Guard / Interceptor / Filter binding
@UseGuards(JwtAuthGuard, RolesGuard)
@UseInterceptors(LoggingInterceptor, CacheInterceptor)
@UseFilters(AllExceptionsFilter)
@UsePipes(new ValidationPipe({ transform: true }))
@Controller('users')
export class UsersController {}
Apply at route level OR globally:
@Module({
providers: [
{ provide: APP_GUARD, useClass: JwtAuthGuard },
{ provide: APP_INTERCEPTOR, useClass: LoggingInterceptor },
{ provide: APP_FILTER, useClass: AllExceptionsFilter },
{ provide: APP_PIPE, useClass: ValidationPipe },
],
})
app.useGlobalGuards(new JwtAuthGuard());
APP_GUARD etc. are imported from @nestjs/core constants.
Metadata via SetMetadata + Reflector
For role-based or feature-flag logic, attach metadata to a route, then read in a guard.
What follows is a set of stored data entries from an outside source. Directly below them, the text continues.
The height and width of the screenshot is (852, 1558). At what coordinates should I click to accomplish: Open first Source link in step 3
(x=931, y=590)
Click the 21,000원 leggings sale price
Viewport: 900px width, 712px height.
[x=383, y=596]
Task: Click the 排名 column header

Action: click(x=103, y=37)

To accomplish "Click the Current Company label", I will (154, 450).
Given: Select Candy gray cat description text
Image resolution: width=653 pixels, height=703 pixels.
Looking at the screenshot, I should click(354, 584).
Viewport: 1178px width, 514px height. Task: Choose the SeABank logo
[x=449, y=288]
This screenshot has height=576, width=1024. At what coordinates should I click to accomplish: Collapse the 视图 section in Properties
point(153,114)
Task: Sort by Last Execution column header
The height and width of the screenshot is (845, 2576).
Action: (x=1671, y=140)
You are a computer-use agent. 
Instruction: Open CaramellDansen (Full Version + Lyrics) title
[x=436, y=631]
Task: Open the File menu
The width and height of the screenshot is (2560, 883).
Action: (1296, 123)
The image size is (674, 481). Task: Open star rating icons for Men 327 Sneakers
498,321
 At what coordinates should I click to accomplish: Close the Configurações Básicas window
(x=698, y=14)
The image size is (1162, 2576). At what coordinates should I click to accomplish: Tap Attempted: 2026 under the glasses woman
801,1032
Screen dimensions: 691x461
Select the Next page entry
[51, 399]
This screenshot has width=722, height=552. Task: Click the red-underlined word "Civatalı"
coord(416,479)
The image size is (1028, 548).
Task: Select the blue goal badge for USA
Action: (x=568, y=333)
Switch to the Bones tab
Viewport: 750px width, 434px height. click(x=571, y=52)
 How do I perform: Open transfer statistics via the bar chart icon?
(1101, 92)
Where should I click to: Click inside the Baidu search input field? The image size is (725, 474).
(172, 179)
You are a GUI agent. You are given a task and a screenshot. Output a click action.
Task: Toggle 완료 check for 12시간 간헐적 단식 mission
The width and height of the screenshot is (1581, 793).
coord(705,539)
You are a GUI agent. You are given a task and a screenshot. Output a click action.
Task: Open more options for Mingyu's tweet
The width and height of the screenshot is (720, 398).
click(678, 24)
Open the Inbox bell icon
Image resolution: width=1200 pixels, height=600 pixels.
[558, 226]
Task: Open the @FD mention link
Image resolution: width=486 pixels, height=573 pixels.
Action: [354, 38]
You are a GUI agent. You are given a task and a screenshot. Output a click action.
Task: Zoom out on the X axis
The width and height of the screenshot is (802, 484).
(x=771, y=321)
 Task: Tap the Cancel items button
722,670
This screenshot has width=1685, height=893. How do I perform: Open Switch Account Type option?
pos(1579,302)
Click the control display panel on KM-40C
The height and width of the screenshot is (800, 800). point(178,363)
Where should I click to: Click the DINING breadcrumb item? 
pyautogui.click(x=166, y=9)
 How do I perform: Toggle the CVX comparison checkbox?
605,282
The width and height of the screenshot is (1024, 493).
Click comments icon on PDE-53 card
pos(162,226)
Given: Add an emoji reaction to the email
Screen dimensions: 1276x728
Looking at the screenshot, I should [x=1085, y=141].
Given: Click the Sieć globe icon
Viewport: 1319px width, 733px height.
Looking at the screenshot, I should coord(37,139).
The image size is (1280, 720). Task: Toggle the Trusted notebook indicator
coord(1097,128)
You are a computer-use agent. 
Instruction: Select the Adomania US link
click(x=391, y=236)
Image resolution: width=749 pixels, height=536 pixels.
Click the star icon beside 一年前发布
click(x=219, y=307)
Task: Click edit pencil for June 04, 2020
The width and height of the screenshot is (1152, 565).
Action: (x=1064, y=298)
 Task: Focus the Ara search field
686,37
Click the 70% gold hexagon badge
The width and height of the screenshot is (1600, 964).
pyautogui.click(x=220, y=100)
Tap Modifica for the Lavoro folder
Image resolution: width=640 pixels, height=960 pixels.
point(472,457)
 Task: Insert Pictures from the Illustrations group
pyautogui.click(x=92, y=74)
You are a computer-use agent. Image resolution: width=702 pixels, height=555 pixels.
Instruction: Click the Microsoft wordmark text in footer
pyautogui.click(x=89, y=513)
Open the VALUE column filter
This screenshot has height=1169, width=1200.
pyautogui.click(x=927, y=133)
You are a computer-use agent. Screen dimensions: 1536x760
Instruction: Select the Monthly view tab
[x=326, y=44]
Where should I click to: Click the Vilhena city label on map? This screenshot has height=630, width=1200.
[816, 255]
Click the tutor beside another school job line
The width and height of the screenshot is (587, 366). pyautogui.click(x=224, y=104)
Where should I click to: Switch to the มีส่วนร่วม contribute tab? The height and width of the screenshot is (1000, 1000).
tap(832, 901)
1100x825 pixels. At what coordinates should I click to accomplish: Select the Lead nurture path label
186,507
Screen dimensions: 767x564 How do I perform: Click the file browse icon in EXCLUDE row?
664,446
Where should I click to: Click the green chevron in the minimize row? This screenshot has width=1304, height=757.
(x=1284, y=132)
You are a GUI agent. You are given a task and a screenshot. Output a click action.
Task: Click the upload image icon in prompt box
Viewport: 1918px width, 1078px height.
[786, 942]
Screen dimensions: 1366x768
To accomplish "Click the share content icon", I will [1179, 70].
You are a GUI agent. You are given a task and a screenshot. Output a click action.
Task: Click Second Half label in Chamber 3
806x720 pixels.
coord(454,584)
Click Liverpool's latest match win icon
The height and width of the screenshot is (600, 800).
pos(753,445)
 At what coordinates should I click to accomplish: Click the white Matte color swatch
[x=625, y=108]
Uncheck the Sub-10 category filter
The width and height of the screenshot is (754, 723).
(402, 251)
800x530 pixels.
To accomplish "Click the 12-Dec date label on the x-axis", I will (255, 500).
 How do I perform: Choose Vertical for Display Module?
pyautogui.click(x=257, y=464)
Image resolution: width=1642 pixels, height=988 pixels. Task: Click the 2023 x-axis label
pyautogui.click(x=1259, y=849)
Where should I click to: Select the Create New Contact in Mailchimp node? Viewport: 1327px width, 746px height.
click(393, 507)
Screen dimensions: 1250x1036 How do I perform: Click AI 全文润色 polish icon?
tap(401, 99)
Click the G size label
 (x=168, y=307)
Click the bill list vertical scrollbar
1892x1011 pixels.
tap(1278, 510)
Define a metadata decorator
import { SetMetadata } from '@nestjs/common';
export const ROLES_KEY = 'roles';
export const Roles = (...roles: string[]) => SetMetadata(ROLES_KEY, roles);
Apply on route
@Controller('admin')
@UseGuards(JwtAuthGuard, RolesGuard)
export class AdminController {
@Get('users')
@Roles('admin', 'super-admin')
listUsers() { ... }
}
Read in guard
@Injectable()
export class RolesGuard implements CanActivate {
constructor(private readonly reflector: Reflector) {}
canActivate(context: ExecutionContext): boolean {
const required = this.reflector.getAllAndOverride<string[]>(ROLES_KEY, [
context.getHandler(),
context.getClass(),
]);
if (!required) return true;
const { user } = context.switchToHttp().getRequest();
return required.some(r => user.roles?.includes(r));
}
}
getAllAndOverride walks handler → class metadata; method-level wins. getAllAndMerge combines both.
Custom param decorator
import { createParamDecorator, ExecutionContext } from '@nestjs/common';
export const CurrentUser = createParamDecorator(
(data: keyof User | undefined, ctx: ExecutionContext) => {
const request = ctx.switchToHttp().getRequest();
const user = request.user as User;
return data ? user?.[data] : user;
},
);
Usage:
@Get('me')
me(@CurrentUser() user: User) {}
@Get('email')
myEmail(@CurrentUser('email') email: string) {}
Works in HTTP, GraphQL, WebSocket contexts via switchToHttp / switchToWs / GraphQL execution context wrapper.
Composing decorators
For a frequently-used combo, build a meta-decorator with applyDecorators:
import { applyDecorators, UseGuards } from '@nestjs/common';
import { ApiBearerAuth, ApiUnauthorizedResponse } from '@nestjs/swagger';
export function Auth(...roles: string[]) {
return applyDecorators(
UseGuards(JwtAuthGuard, RolesGuard),
Roles(...roles),
ApiBearerAuth(),
ApiUnauthorizedResponse({ description: 'unauthorized' }),
);
}
Usage:
@Auth('admin')
@Get('users')
listUsers() { ... }
Reduces decorator stack noise when 4+ decorators repeat.
Anti-patterns
- ❌ Using
Reflect.getMetadata(...) directly — use Reflector.get() (NestJS API). It handles inheritance correctly.
- ❌
@Body('field') instead of a typed DTO — bypasses class-validator, no type safety.
- ❌ Injecting
@Res() then forgetting passthrough: true — breaks interceptors.
- ❌ Multiple class-level
@UseGuards(A) @UseGuards(B) — last one wins; combine into one: @UseGuards(A, B).
- ❌ Custom decorator without preserving type info — declare return type explicitly.
- ❌
SetMetadata('key', val) inline at the route — make a named decorator (Roles(...)) so it's discoverable.
- ❌
@Controller('/users/') — no leading or trailing slash; Nest adds them.